Published: 2-Jan-2008

Merck Sharp & Dohme's Isentress (raltegravir) has been granted a license from the European Union Commission for use in combination with other antiretroviral medicinal products for the treatment of HIV-1 infection in treatment-experienced adult patients with evidence of HIV-1 replication despite ongoing antiretroviral therapy (ART).


Merck Sharp & Dohme's Isentress (raltegravir) has been granted a license from the European Union Commission for use in combination with other antiretroviral medicinal products for the treatment of HIV-1 infection in treatment-experienced adult patients with evidence of HIV-1 replication despite ongoing antiretroviral therapy (ART).

Raltegravir is the first approved integrase inhibitor, a new class of ART that works by targeting the integrase enzyme, which is essential for HIV replication.

The Commission's decision, reflecting the positive opinion of the European Medicines Agency, was based on efficacy and safety data from two double-blind, placebo-controlled trials of 24 weeks duration in treatment-experienced patients.

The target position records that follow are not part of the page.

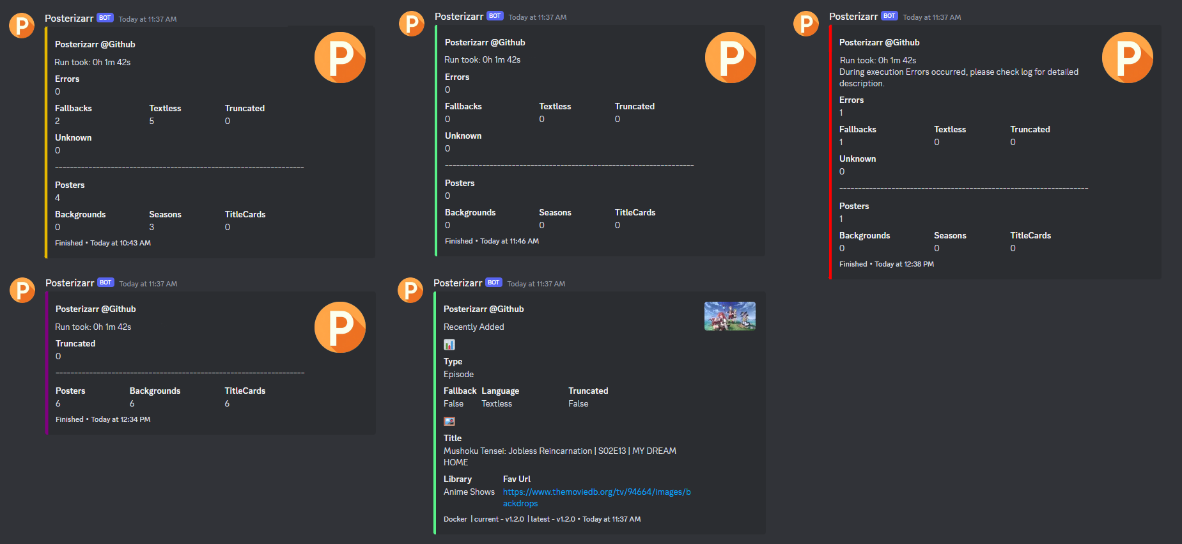The width and height of the screenshot is (1182, 544).
Task: Open the Posterizarr logo in the yellow-bordered embed
Action: click(339, 58)
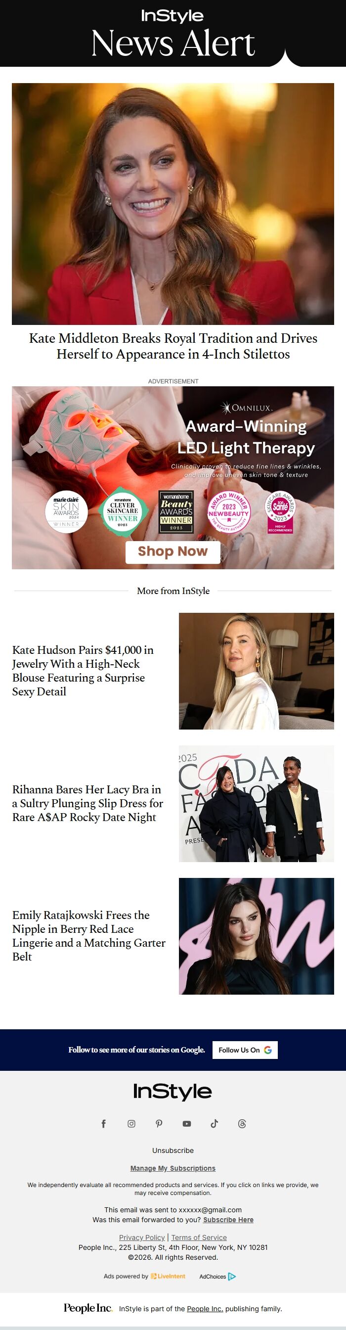Click the Rihanna and A$AP Rocky photo
The height and width of the screenshot is (1330, 346).
click(256, 803)
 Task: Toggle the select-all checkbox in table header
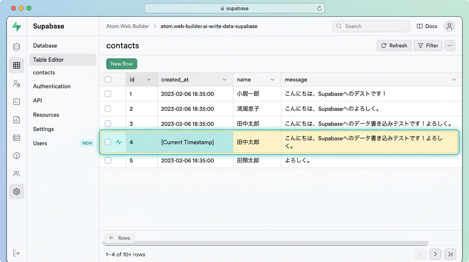(108, 79)

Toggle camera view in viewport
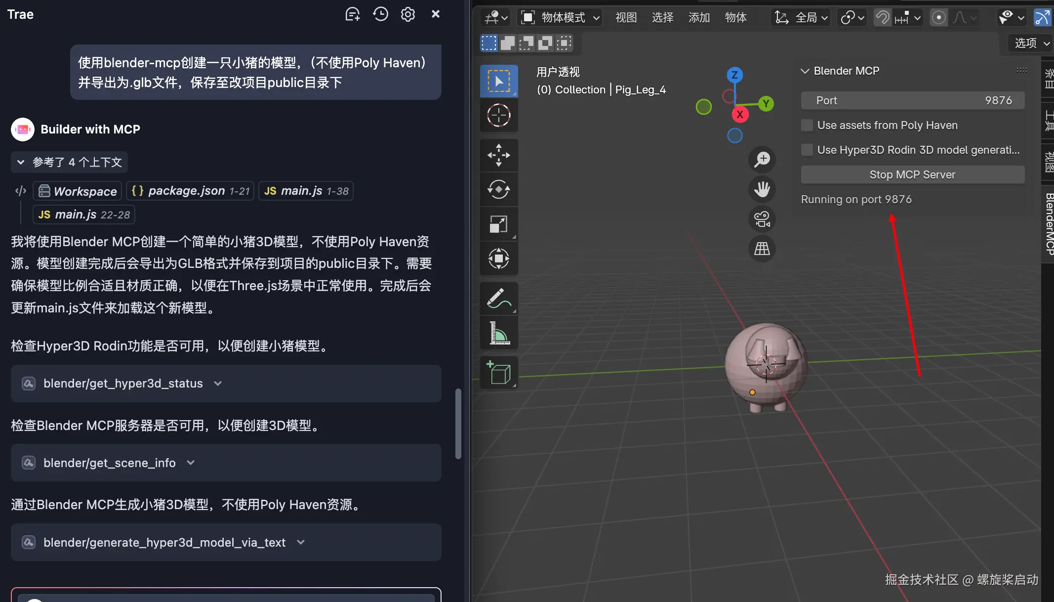point(762,219)
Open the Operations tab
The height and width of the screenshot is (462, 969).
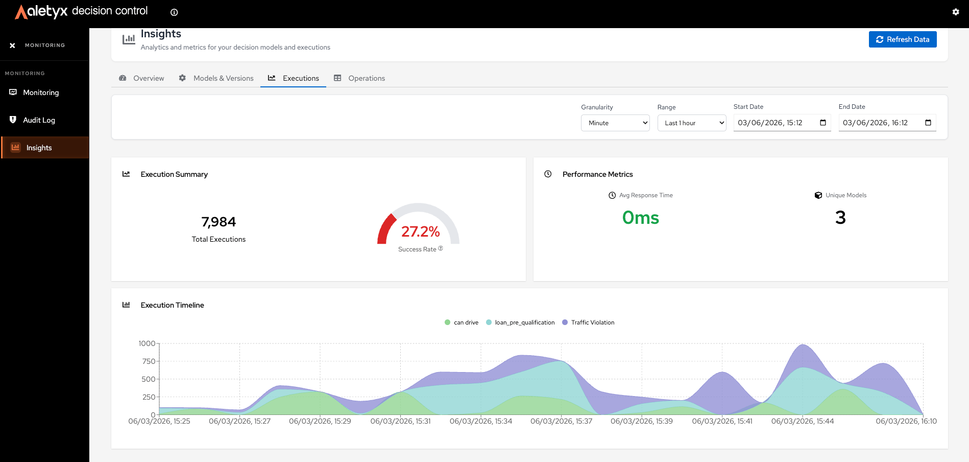(359, 78)
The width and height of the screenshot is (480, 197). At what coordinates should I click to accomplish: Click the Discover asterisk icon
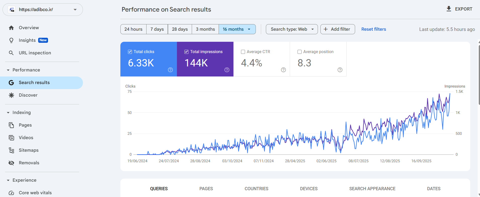point(11,95)
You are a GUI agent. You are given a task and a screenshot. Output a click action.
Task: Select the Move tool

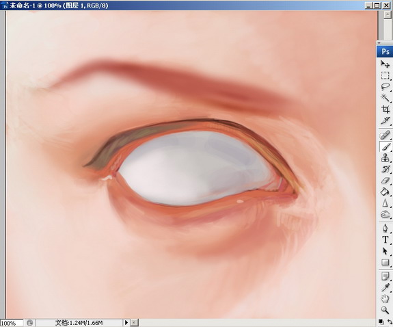(x=385, y=64)

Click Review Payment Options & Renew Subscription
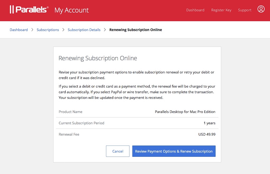174,151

In these studies raltegravir, in combination with optimised background therapy (OBT), significantly reduced HIV RNA viral load (p<0.001), and significantly increased CD4 cell counts (p<0.001).

The efficacy and safety of raltegravir have not been established in treatment-naïve adult patients or paediatric patients, although studies in these populations are underway.

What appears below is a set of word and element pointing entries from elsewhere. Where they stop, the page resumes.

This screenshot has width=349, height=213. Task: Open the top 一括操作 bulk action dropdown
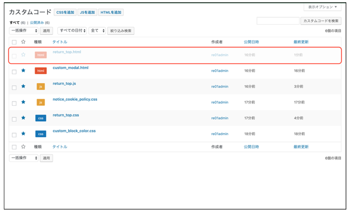(24, 31)
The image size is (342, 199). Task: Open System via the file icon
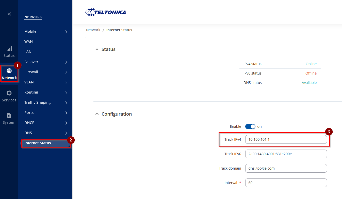point(9,115)
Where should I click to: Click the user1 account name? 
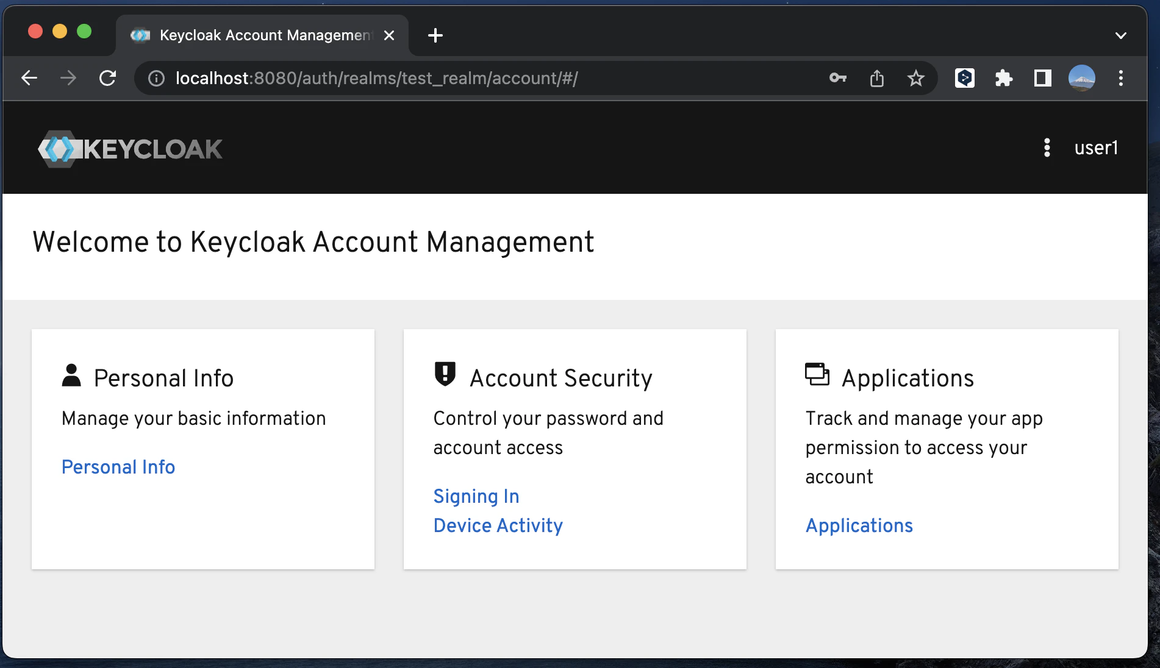[x=1096, y=147]
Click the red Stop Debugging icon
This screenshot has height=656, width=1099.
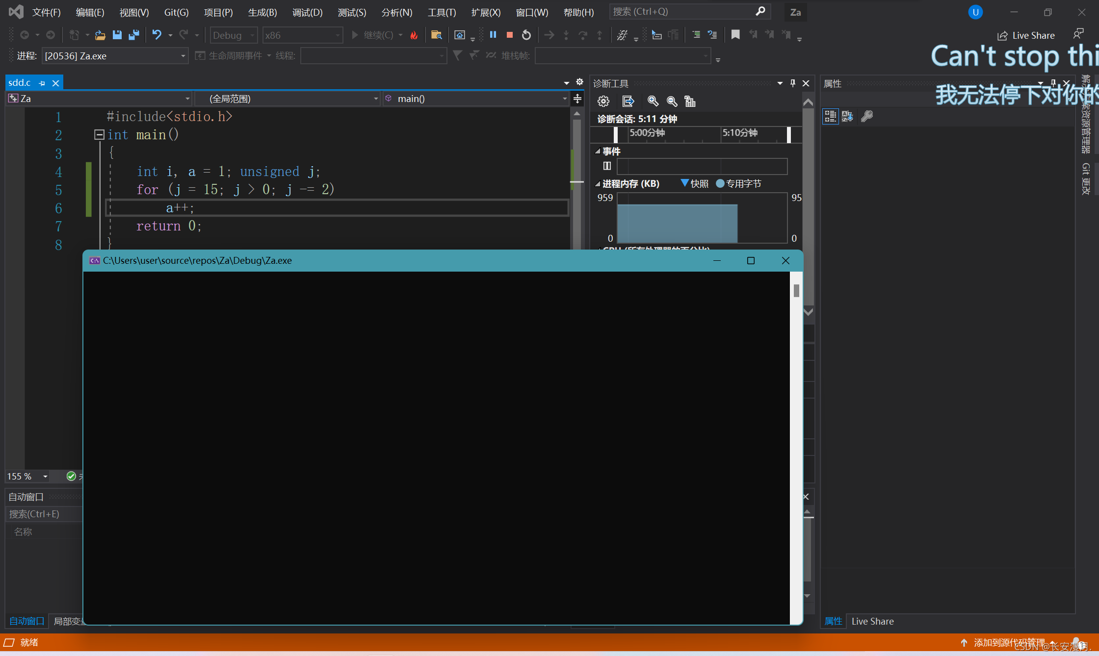click(510, 35)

"Raltegravir is an important new advancement in the treatment of HIV, because it is the first therapy in a new class of drugs that attacks the virus in a completely different way from other available medicines," said Ken Frazier, executive vice president and president, Global Human Health, Merck & Co., Inc.

Despite the availability of drugs to treat HIV and AIDS, the pandemic continues. In the EU, nearly 250,000 cases of HIV have been reported since 2002, according to the European Centre for the Epidemiological Monitoring of HIV and AIDS. Additionally, resistance to current HIV therapies in treatment-experienced patients has been noted in numerous international studies, suggesting that resistance to at least one class of antiretroviral agents may be as high as 76%. The World Health Organisation (WHO) has called resistance an emerging public health concern and has partnered with the International AIDS Society to develop the Global HIV Drug Resistance Surveillance Network to track emerging resistance patterns in developing and developed countries.

"Treatment-experienced HIV patients have limited options for therapies that are well-tolerated and can reduce viral loads while boosting CD4 counts," said Jürgen Rockstroh, professor of medicine and head of the HIV Outpatient Clinic, University of Bonn, Germany. "The approval of raltegravir in the EU represents a significant scientific advancement, but more importantly, it addresses a much-needed evolution in the treatment of HIV and AIDS."

Raltegravir is being studied in two ongoing Phase III multi-centre, double-blind, randomised, placebo-controlled studies in 699 treatment-experienced adult patients with documented resistance to at least one drug in each of three classes of ARTs.